Chestnut Hill’s story began with nothing more than a great character, and like so many stories, characters often whisper to us in the wee hours of the night and shout to us through the noise of the day. Chestnut would not let me rest until I put pen to paper and wrote her story down.

The Hill family – Daddy and his little nut farm: twelve year old Chestnut and seven year old triplets Hazel (Hazelnut), Filbert, and Mac (Macadamia) – spend most of their time in an old circus wagon, traveling throughout the south, selling elixir and making music.
Chestnut watches and learns at the feet of a father she doesn’t much care for because she believes he’s snatched her and her triplet siblings away from their mother and the chance at a loving, happy home.

Once they meet up with an old friend, Abraham, their music and story really begins to resonate with “the folks” and the shifty business of a Snake-Oil salesman begins to take on new life. It’s not until Abraham hints to Chestnut that daddy’s clinging to secrets; secrets that Chestnut doesn’t want to believe, that she begins to grapple with the bad choices she’s made.

In order to put her broken family back together Chestnut wrestles with guilt, her conscience, and with things as she believes them to be. It’s safe to say that she learns a valuable lesson in the meantime: Things are not always as they seem to be.

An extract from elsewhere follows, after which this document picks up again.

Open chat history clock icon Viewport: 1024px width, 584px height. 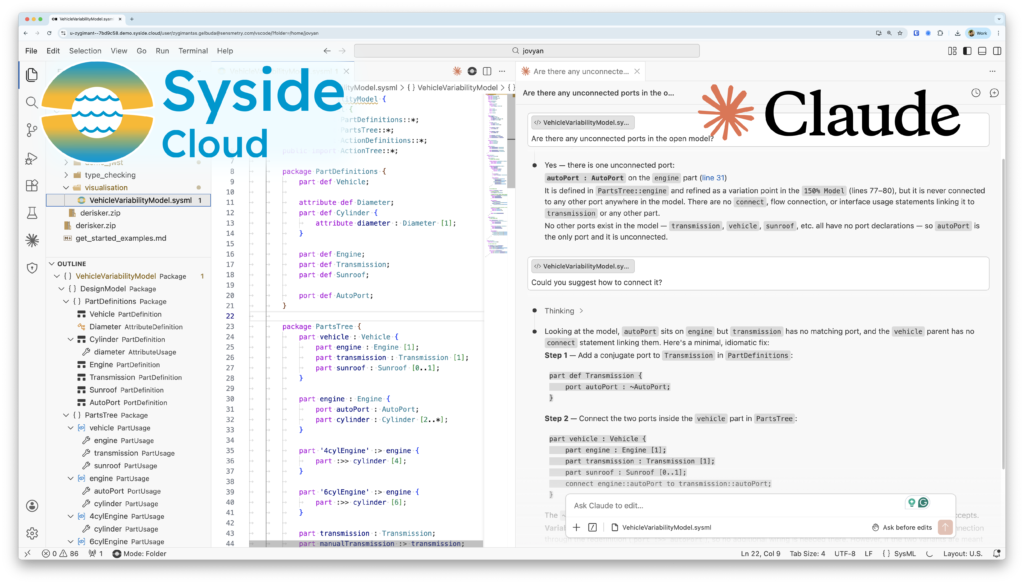point(976,93)
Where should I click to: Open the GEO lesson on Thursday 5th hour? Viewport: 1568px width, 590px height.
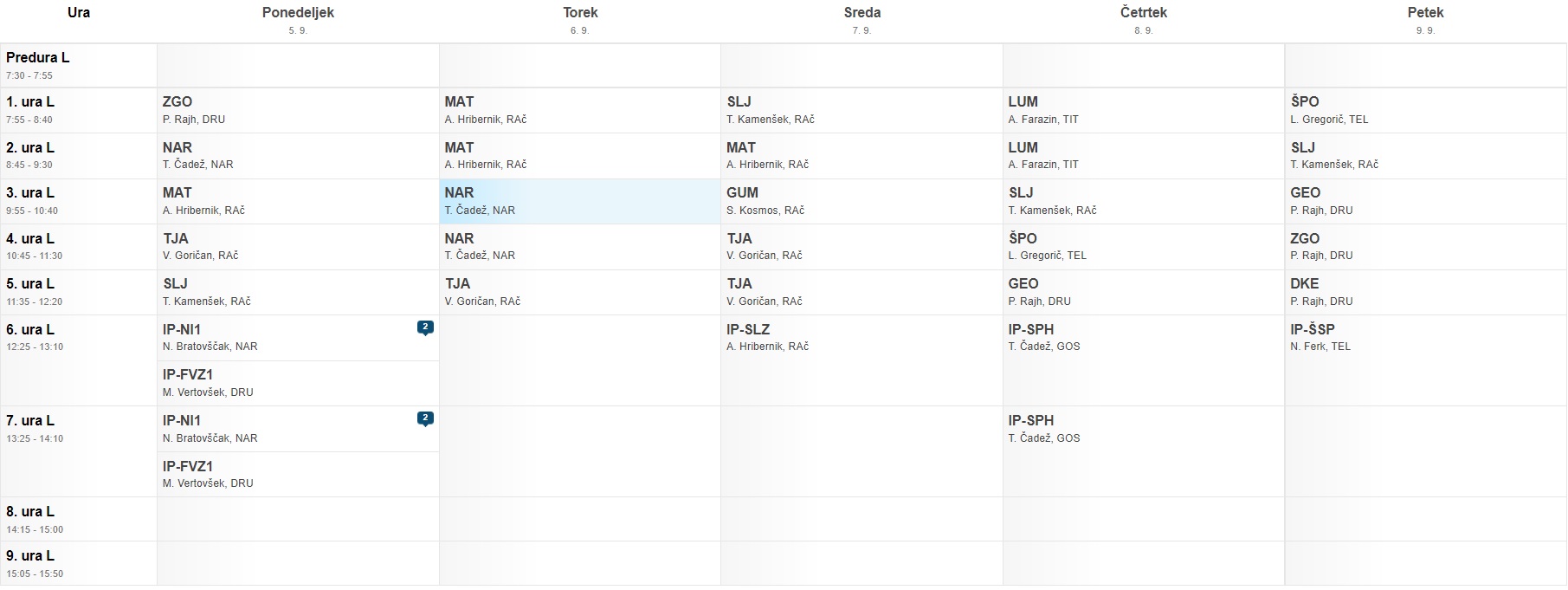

Geared for ages seven and beyond, Snakes and Stones is really a must-read for anyone who loves a fast-paced story full of humor, mystery, and love. At its core Snakes and Stones is a story about family and the struggles faced when children are at odds with their parents. Now more than ever I believe that this struggle between parents and children is something most families can relate to.

Thank you for having me and I hope you enjoy reading Snakes and Stones.